● **About this task**
Lines from the one containing "Click the unavailable March 2 date cell" through the last one in the data below: write them out word for word, and only them.

● **Given information**

══════

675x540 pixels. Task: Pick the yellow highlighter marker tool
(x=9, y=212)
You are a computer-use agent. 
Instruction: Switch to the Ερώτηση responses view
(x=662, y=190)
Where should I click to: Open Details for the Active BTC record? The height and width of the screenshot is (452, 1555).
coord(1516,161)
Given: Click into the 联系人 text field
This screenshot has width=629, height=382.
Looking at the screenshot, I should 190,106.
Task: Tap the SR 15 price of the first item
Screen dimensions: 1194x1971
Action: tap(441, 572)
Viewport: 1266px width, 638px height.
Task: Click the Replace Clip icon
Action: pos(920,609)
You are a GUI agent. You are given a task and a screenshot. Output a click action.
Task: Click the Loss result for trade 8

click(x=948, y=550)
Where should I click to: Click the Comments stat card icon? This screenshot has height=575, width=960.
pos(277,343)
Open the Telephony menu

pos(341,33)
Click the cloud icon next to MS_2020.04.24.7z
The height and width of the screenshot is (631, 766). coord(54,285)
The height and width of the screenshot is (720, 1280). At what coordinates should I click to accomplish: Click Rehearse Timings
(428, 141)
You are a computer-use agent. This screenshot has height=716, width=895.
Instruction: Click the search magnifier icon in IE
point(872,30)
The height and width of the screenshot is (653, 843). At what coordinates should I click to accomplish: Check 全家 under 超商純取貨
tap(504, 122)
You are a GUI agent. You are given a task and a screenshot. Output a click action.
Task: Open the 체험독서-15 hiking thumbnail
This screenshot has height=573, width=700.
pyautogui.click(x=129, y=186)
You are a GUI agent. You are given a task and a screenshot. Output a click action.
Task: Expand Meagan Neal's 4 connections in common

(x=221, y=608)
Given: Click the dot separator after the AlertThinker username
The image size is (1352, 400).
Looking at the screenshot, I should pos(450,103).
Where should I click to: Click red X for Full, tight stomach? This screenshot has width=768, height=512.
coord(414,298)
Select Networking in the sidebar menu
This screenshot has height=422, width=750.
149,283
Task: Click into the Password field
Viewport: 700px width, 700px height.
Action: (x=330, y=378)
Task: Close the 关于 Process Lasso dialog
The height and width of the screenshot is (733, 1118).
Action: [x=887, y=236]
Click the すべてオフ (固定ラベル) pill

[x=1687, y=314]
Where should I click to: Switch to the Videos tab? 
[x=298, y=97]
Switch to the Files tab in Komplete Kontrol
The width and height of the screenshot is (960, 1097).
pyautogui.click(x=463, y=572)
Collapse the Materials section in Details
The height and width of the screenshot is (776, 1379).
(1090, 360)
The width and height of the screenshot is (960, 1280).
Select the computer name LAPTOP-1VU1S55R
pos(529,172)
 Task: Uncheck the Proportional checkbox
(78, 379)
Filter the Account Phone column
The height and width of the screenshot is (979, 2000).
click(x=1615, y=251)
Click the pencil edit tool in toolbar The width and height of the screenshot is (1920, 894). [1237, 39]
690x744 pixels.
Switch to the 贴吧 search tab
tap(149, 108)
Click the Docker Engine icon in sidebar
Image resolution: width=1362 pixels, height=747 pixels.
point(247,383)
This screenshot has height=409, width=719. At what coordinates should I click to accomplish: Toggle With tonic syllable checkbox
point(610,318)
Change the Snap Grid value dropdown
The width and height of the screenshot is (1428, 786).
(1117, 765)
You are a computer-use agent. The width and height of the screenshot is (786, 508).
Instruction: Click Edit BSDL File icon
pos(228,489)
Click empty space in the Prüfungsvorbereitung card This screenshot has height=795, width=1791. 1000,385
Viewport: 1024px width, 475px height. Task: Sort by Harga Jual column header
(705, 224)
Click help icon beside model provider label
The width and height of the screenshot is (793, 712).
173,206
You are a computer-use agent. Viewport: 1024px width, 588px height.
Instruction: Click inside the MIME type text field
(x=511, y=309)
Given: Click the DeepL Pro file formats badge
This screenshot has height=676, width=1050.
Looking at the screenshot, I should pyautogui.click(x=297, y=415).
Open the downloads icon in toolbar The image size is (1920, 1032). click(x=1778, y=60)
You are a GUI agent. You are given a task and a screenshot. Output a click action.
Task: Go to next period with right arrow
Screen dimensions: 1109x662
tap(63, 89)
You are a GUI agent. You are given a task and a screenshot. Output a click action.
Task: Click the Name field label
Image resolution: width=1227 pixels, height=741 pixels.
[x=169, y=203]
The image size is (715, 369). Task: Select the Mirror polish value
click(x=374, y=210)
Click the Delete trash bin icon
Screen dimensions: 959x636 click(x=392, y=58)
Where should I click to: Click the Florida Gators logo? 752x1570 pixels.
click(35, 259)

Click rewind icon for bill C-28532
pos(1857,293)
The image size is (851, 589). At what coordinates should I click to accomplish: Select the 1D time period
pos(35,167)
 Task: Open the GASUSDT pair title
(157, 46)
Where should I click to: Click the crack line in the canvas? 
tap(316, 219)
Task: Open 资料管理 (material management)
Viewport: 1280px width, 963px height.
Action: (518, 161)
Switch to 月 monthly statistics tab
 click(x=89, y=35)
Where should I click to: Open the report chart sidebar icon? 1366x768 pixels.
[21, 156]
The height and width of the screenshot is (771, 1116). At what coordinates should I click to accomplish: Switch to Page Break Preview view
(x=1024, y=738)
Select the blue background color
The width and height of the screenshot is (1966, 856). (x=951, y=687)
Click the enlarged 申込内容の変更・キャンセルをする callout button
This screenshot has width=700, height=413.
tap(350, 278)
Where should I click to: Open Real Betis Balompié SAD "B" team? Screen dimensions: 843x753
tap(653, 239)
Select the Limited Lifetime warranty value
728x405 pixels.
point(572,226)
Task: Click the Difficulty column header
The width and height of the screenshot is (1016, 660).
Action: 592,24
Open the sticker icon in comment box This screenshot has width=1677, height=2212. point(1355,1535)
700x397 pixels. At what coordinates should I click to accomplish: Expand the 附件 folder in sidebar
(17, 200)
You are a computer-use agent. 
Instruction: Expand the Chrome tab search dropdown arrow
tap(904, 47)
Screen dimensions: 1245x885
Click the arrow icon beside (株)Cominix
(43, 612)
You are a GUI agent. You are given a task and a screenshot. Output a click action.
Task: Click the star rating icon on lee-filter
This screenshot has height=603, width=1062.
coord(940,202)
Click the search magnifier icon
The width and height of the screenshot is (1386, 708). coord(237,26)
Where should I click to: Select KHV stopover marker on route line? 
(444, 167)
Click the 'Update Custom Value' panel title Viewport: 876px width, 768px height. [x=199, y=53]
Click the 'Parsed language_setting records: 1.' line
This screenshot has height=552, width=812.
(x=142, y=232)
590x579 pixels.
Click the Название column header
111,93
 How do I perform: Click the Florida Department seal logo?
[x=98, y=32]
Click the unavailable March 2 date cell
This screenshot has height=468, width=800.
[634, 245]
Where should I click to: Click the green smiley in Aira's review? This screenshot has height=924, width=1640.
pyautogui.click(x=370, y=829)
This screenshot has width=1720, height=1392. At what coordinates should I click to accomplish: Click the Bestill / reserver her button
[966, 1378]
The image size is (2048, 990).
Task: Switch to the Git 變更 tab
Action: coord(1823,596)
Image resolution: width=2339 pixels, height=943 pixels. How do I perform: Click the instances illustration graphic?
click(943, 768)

══════

● **Worked solution**
Click the unavailable March 2 date cell
This screenshot has height=468, width=800.
[634, 245]
Where should I click to: Click the green smiley in Aira's review? This screenshot has height=924, width=1640.
pyautogui.click(x=370, y=829)
This screenshot has width=1720, height=1392. At what coordinates should I click to accomplish: Click the Bestill / reserver her button
[966, 1378]
The image size is (2048, 990).
Task: Switch to the Git 變更 tab
Action: coord(1823,596)
Image resolution: width=2339 pixels, height=943 pixels. How do I perform: Click the instances illustration graphic?
click(943, 768)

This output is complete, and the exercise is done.